___ Available records

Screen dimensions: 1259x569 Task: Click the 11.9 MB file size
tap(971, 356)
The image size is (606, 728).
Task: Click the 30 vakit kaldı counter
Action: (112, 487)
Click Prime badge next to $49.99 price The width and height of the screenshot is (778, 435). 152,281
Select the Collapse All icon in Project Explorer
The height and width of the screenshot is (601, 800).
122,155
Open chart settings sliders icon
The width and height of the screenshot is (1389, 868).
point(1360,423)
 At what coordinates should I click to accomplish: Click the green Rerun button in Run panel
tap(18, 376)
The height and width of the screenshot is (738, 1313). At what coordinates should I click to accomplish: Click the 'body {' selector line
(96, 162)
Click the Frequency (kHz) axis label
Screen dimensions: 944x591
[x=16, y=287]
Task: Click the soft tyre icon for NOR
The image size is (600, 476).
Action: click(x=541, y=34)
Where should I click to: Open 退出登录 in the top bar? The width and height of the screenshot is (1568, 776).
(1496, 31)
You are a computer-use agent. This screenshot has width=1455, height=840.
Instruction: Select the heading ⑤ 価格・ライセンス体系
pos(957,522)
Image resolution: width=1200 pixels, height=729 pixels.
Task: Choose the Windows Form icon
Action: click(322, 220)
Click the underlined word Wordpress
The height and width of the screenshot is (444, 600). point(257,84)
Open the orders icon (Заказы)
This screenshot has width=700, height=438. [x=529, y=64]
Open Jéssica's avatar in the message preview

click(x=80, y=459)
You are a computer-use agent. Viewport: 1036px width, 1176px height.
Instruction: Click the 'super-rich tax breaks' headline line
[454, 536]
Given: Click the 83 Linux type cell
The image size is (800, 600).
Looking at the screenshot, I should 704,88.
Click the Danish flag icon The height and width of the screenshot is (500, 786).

______

Rewrite the stretch of records from the line containing "Given: Click the 83 Linux type cell" through the end of the records, putting "Norwegian" in place of "Danish" and leaving everything else the same.

▶ [Output]:
Given: Click the 83 Linux type cell
The image size is (800, 600).
Looking at the screenshot, I should 704,88.
Click the Norwegian flag icon The height and width of the screenshot is (500, 786).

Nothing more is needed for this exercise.